## BRIEF
If a record contains a picture, leave the picture out and reproduce everything else exactly.

## DATASET EXCERPTS
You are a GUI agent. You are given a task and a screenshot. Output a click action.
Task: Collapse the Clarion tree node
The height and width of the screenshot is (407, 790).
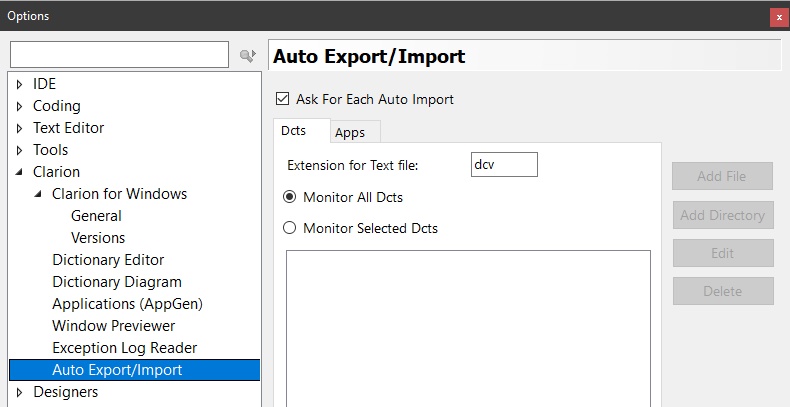coord(19,172)
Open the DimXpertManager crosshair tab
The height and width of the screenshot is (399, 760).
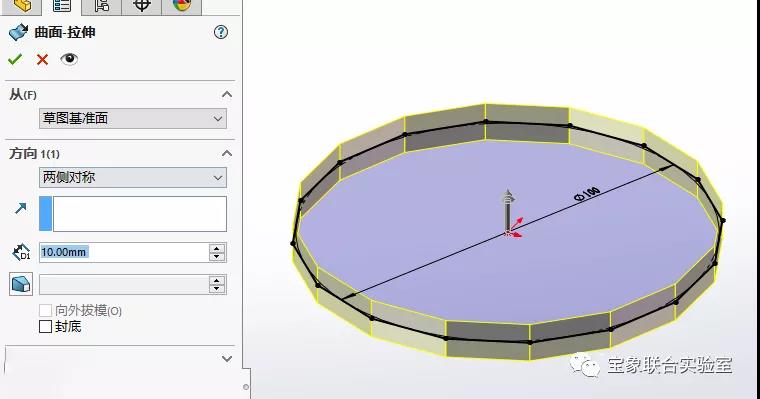tap(141, 5)
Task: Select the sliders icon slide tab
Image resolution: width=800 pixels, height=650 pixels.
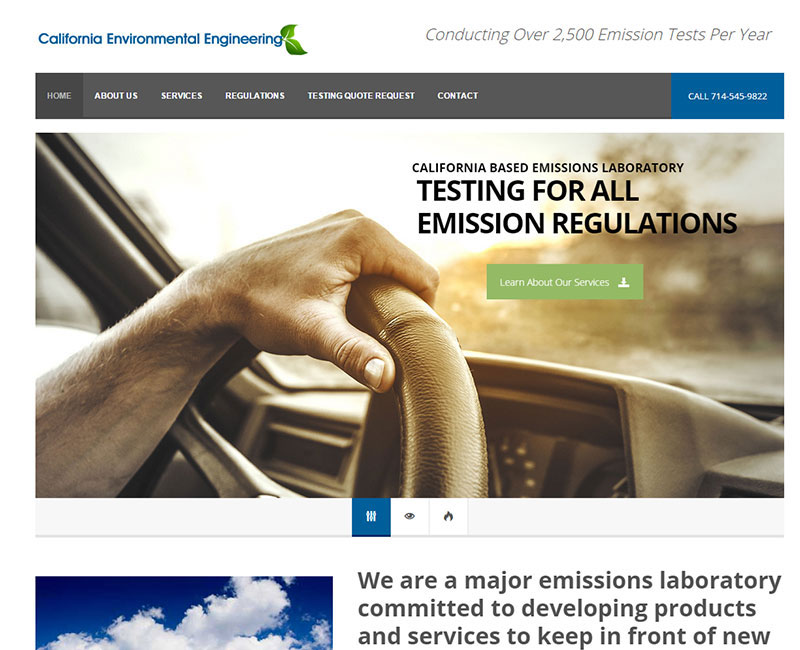Action: click(371, 517)
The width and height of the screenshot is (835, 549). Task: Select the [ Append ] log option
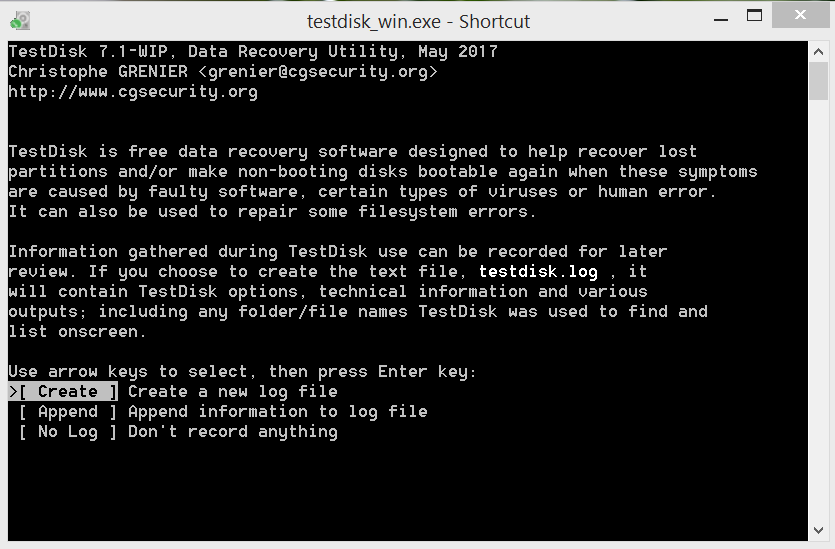pyautogui.click(x=68, y=412)
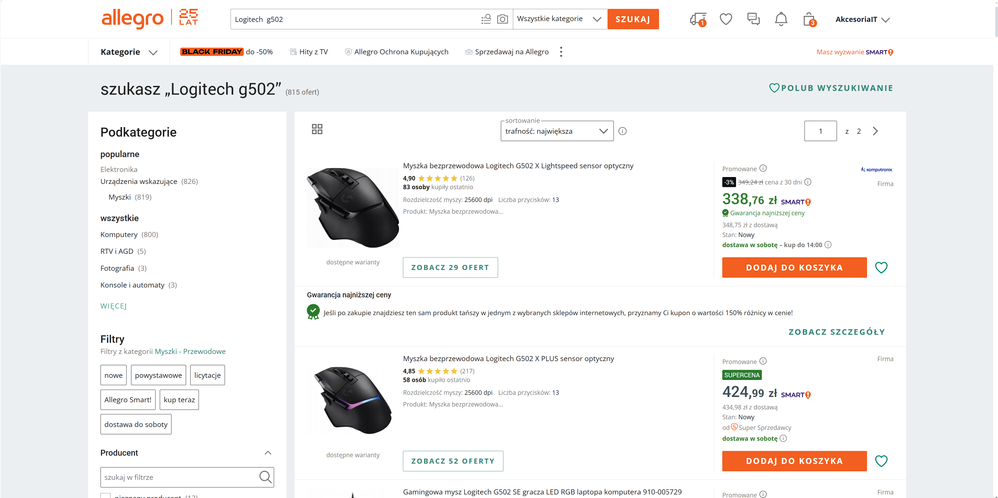Collapse the Producent filter section
Screen dimensions: 998x498
tap(267, 453)
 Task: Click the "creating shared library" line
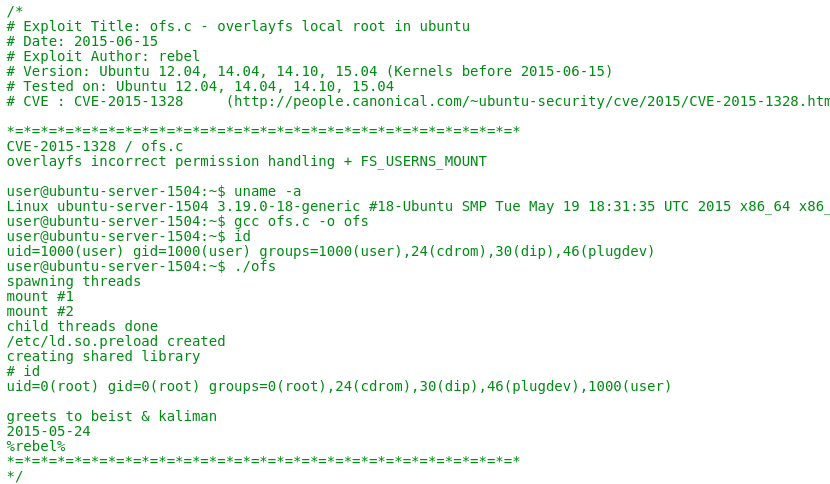pyautogui.click(x=103, y=356)
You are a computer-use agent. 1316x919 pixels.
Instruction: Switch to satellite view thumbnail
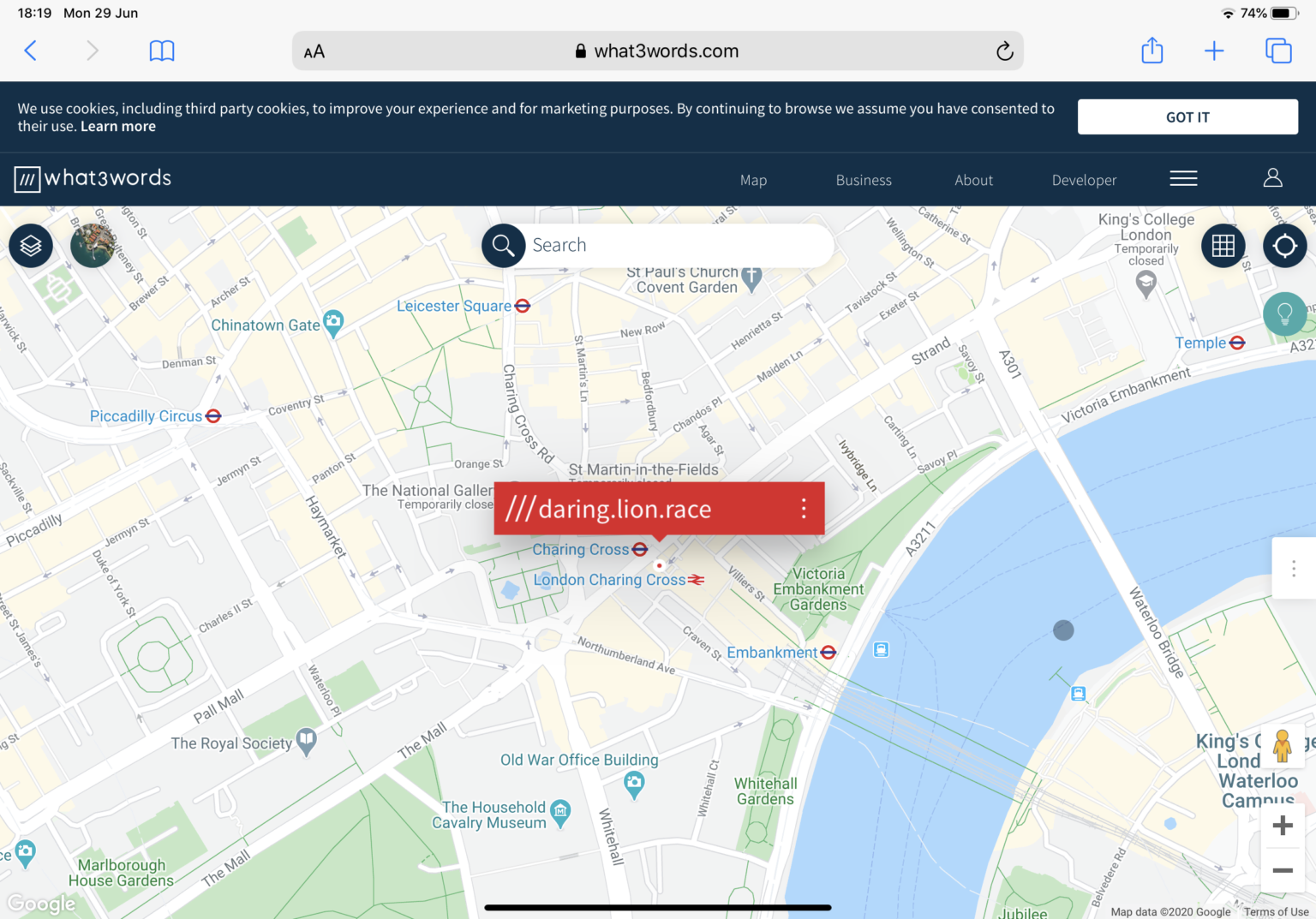(x=92, y=245)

## SOLVED PROBLEM
You are a GUI agent. You are given a task and a screenshot. Output a click action.
Task: Collapse the Clarion tree node
The height and width of the screenshot is (407, 790).
coord(19,172)
Open the DimXpertManager crosshair tab
The height and width of the screenshot is (399, 760).
tap(141, 5)
Task: Select the sliders icon slide tab
Image resolution: width=800 pixels, height=650 pixels.
Action: click(371, 517)
The width and height of the screenshot is (835, 549). Task: Select the [ Append ] log option
pyautogui.click(x=68, y=412)
Collapse the Producent filter section
Screen dimensions: 998x498
tap(267, 453)
 Task: Click the "creating shared library" line
pyautogui.click(x=103, y=356)
You are a computer-use agent. 1316x919 pixels.
Instruction: Switch to satellite view thumbnail
(x=92, y=245)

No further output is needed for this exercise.